::: DATA FOR THIS TASK

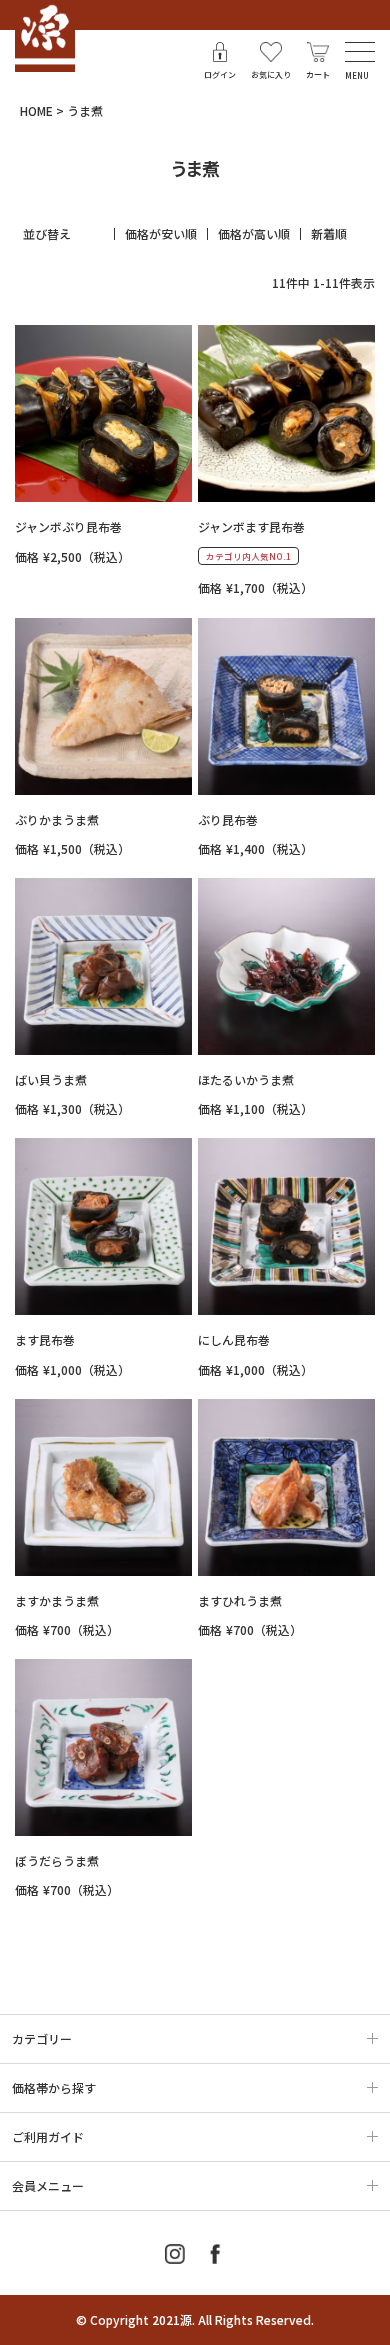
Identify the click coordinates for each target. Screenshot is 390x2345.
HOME (36, 110)
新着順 (329, 234)
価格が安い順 (161, 234)
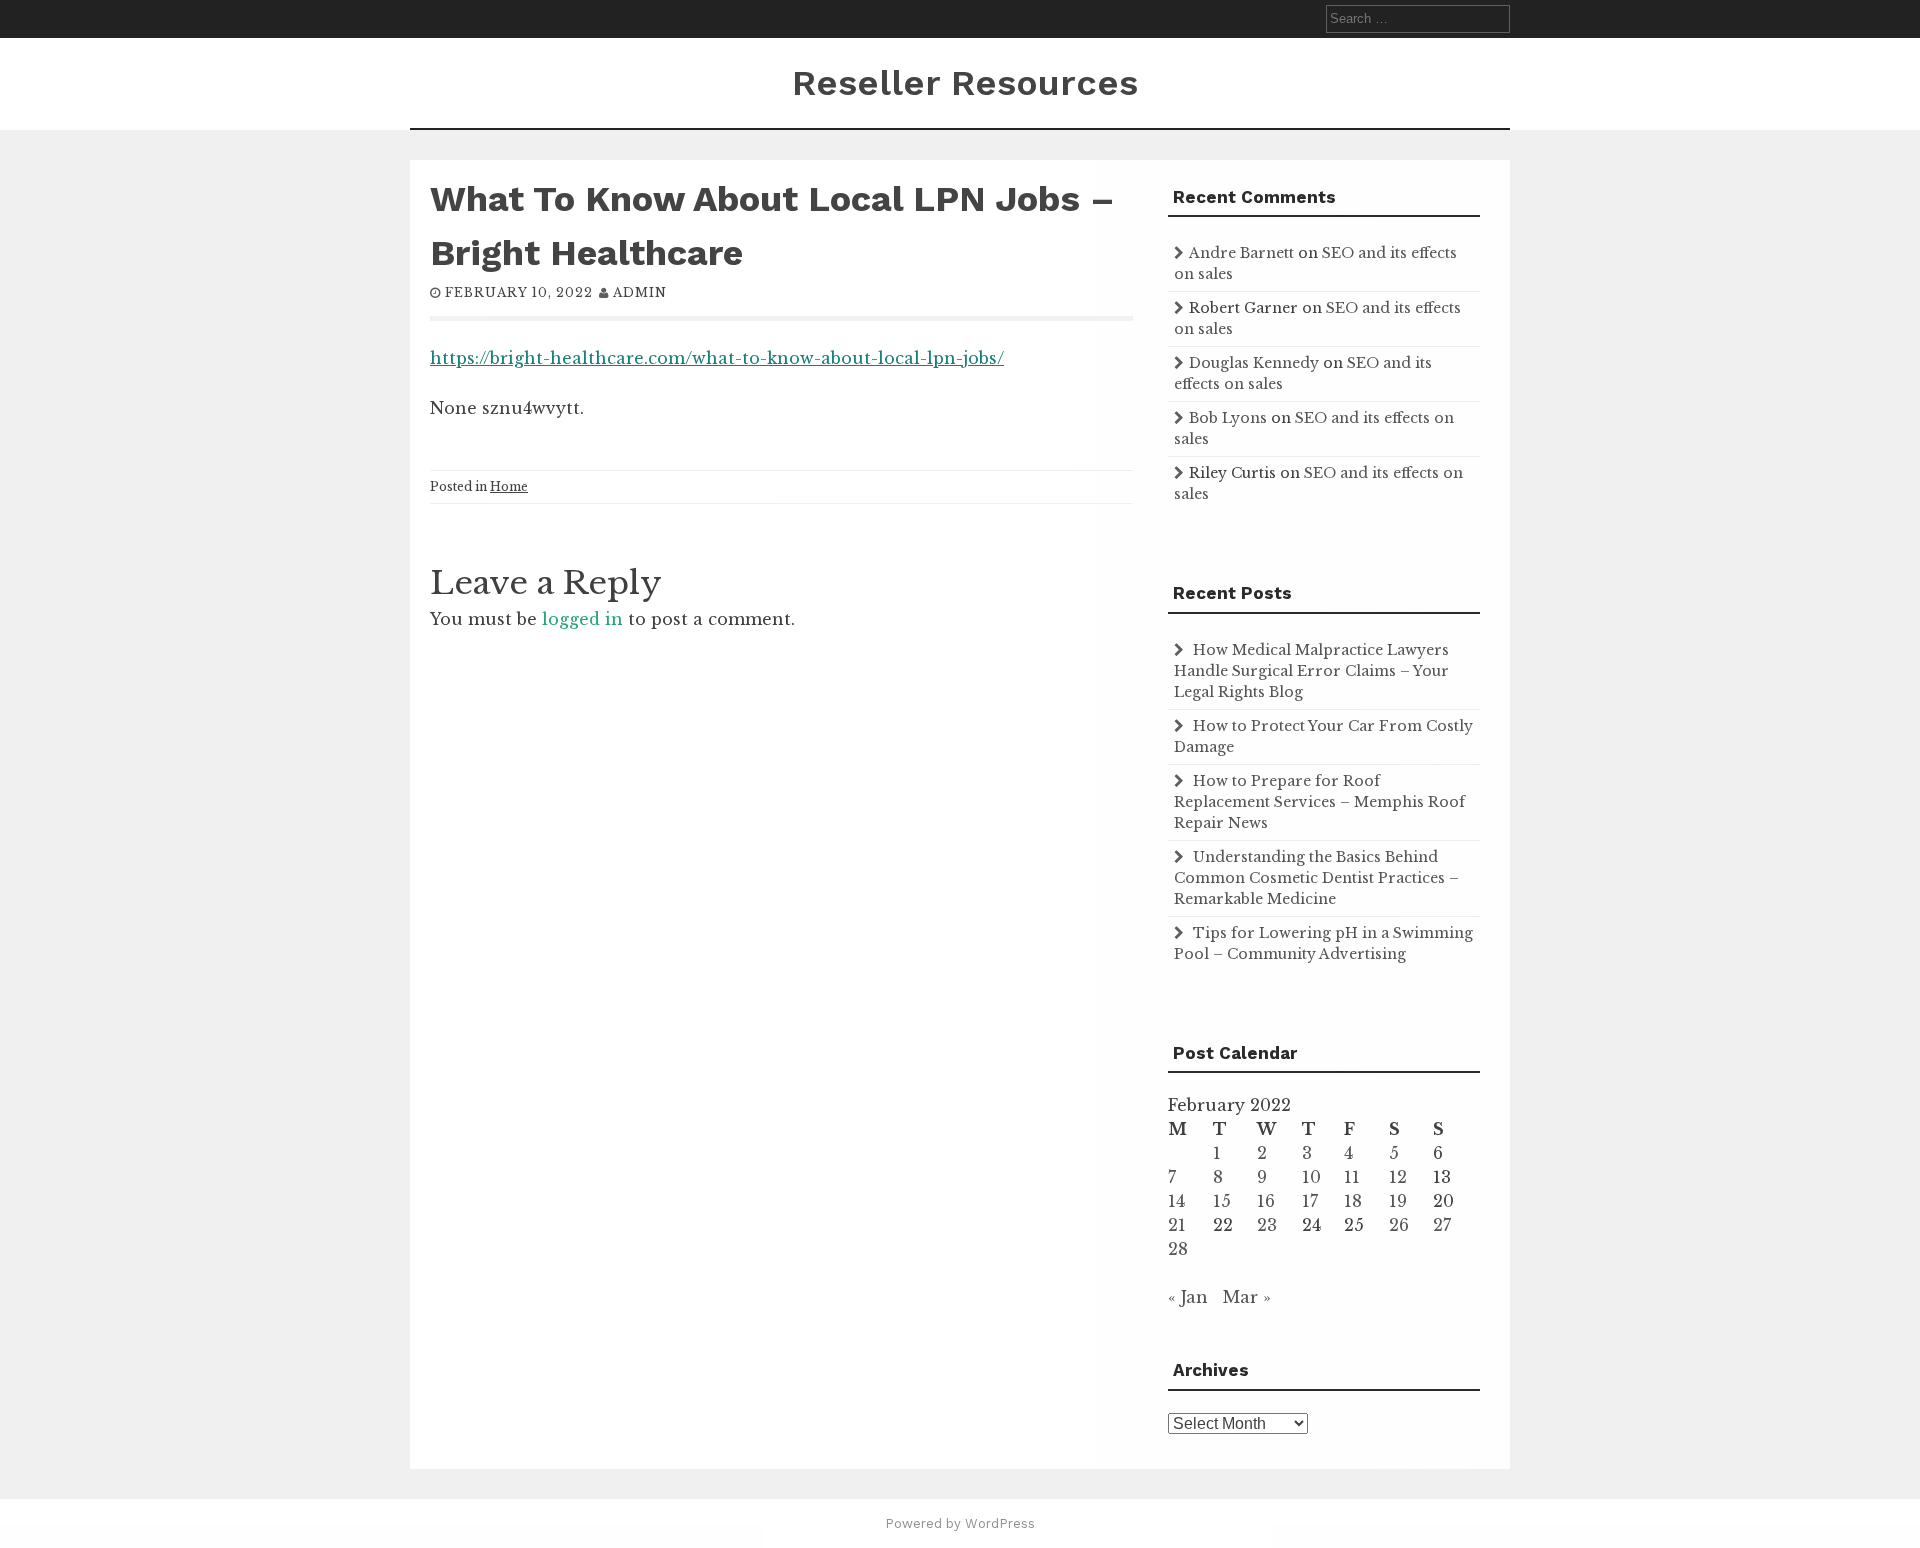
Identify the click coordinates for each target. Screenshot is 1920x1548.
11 (1352, 1177)
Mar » (1247, 1297)
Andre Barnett (1241, 253)
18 (1353, 1201)
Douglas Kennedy (1254, 363)
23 (1267, 1225)
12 (1398, 1177)
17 (1310, 1201)
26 (1399, 1225)
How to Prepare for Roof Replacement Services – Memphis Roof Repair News (1319, 802)
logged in (582, 619)
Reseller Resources (965, 83)
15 (1222, 1201)
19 (1398, 1201)
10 (1311, 1177)
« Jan (1188, 1297)
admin (640, 292)
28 (1178, 1249)
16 (1266, 1201)
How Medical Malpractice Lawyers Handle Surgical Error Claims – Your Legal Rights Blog (1311, 671)
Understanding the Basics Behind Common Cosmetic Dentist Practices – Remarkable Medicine (1316, 878)
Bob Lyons (1228, 418)
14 (1176, 1201)
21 (1177, 1225)
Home (509, 486)
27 (1442, 1225)
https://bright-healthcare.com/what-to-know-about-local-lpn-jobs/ (717, 358)
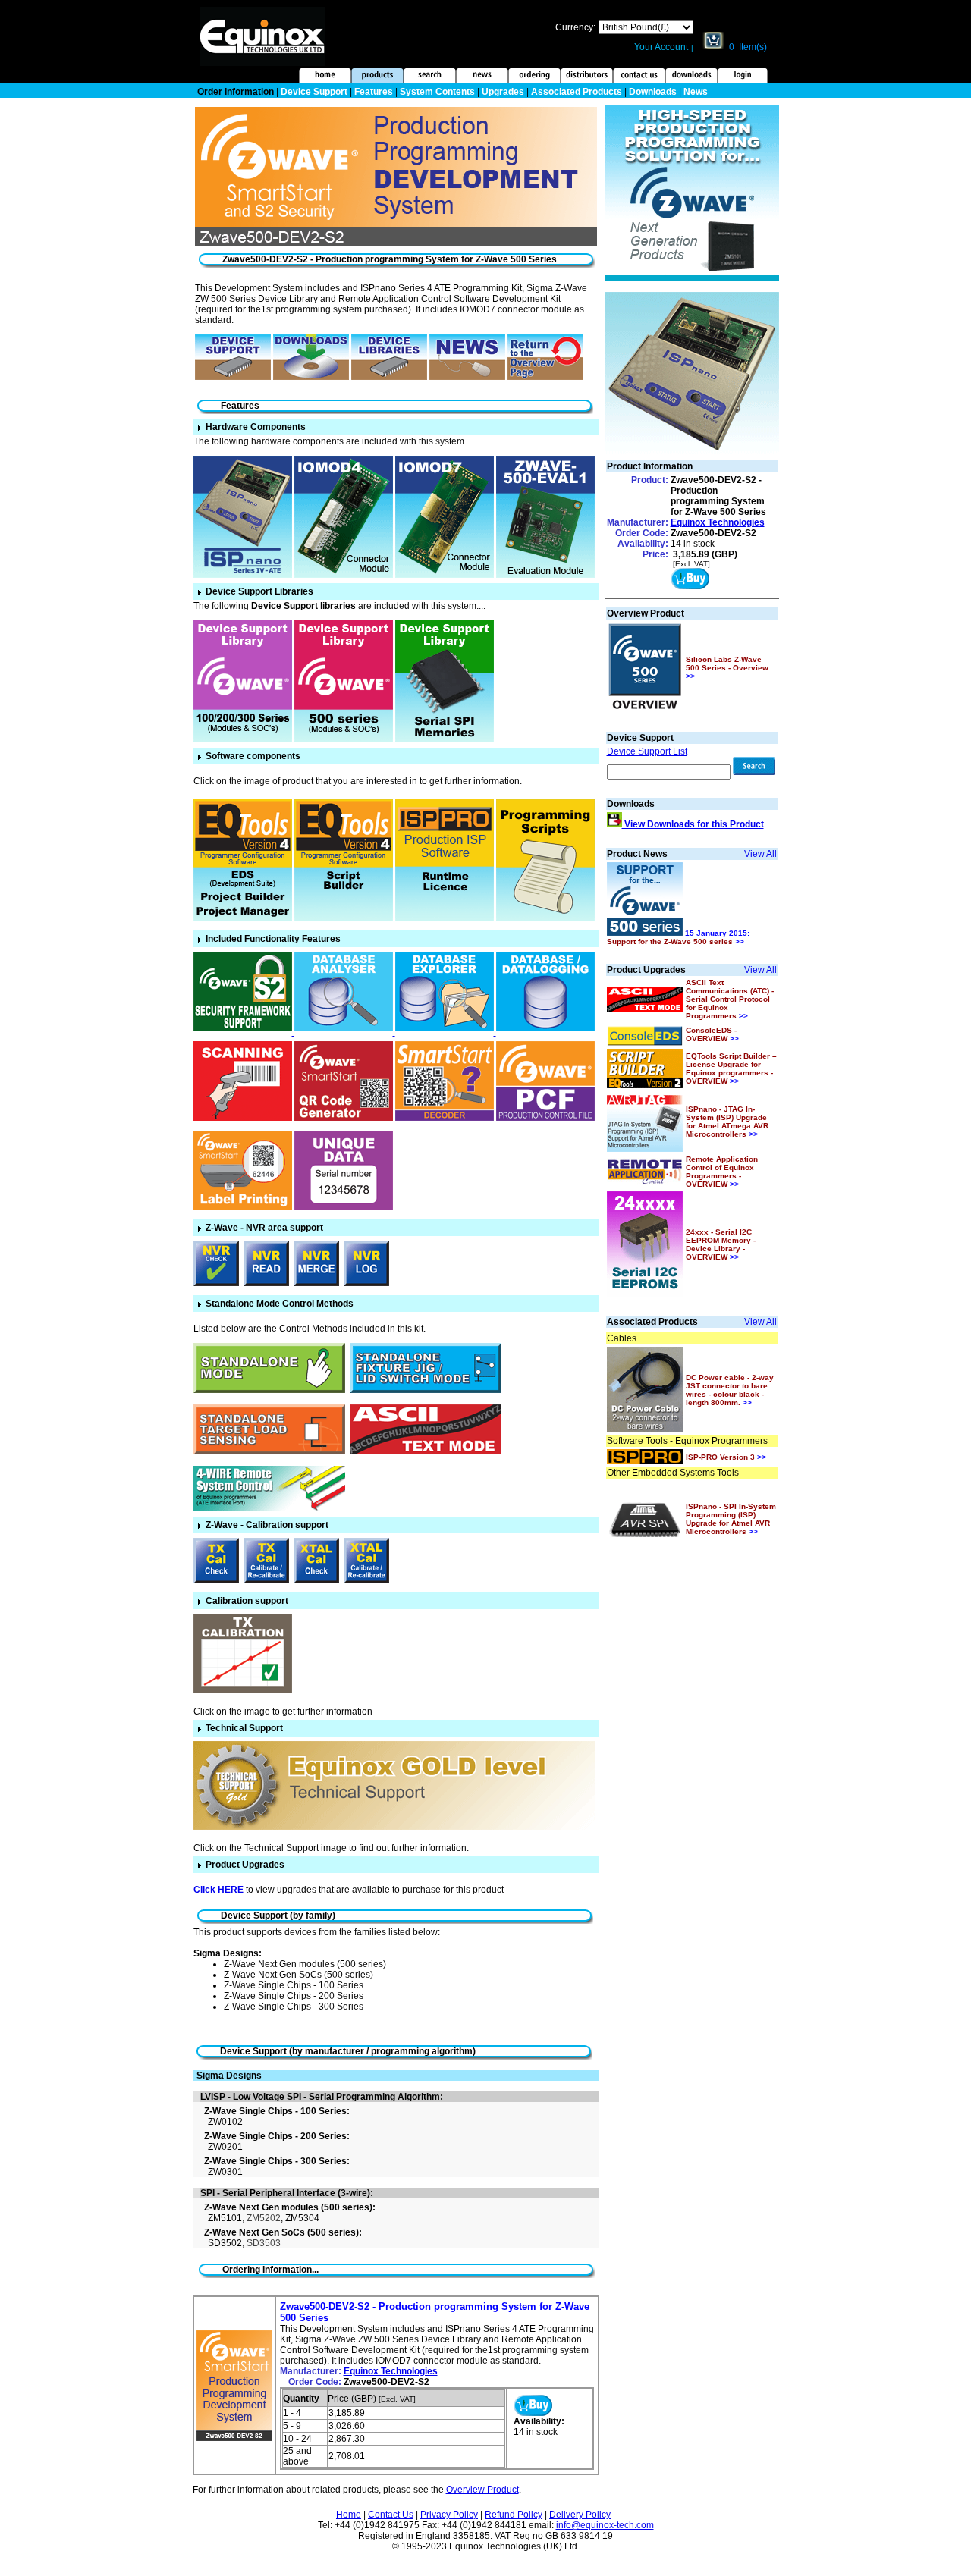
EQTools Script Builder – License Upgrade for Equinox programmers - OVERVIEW (731, 1068)
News (695, 91)
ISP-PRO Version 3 (726, 1457)
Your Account (661, 47)
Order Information (235, 91)
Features (373, 91)
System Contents (437, 91)
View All (760, 854)
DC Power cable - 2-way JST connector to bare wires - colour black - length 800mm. (730, 1390)
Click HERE (218, 1889)
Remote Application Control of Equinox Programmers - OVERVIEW (722, 1171)
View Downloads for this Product (693, 824)
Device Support (314, 91)
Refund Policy (513, 2514)
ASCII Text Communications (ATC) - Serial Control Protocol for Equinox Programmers (730, 999)
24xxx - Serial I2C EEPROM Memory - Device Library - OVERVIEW (721, 1244)
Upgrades (503, 91)
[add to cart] (533, 2413)
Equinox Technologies (391, 2371)
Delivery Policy (580, 2514)
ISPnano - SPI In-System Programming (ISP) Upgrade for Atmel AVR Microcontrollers (731, 1519)
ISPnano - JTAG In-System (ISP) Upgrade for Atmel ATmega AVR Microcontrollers (727, 1121)
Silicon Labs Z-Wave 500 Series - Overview (727, 667)
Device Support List (647, 751)
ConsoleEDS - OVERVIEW (712, 1034)
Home (348, 2514)
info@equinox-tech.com (605, 2525)
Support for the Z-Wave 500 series (675, 941)
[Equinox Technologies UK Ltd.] (262, 63)
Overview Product (482, 2489)
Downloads (653, 91)
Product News (637, 854)
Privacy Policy (449, 2514)
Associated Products (576, 91)
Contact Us (390, 2514)
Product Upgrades (646, 970)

::::::

_PROMPT_. Your answer must be the lines above from the one containing "How to Prepare" to the one containing "Understanding the Basics", both included, restated word for word.

_COMPLETED EXERCISE_.
How to Prepare for Roof Replacement Services – Memphis Roof Repair News (1319, 802)
logged in (582, 619)
Reseller Resources (965, 83)
15 (1222, 1201)
19 (1398, 1201)
10 (1311, 1177)
« Jan (1188, 1297)
admin (640, 292)
28 (1178, 1249)
16 (1266, 1201)
How Medical Malpractice Lawyers Handle Surgical Error Claims – Your Legal Rights Blog (1311, 671)
Understanding the Basics Behind Common Cosmetic Dentist Practices – Remarkable Medicine (1316, 878)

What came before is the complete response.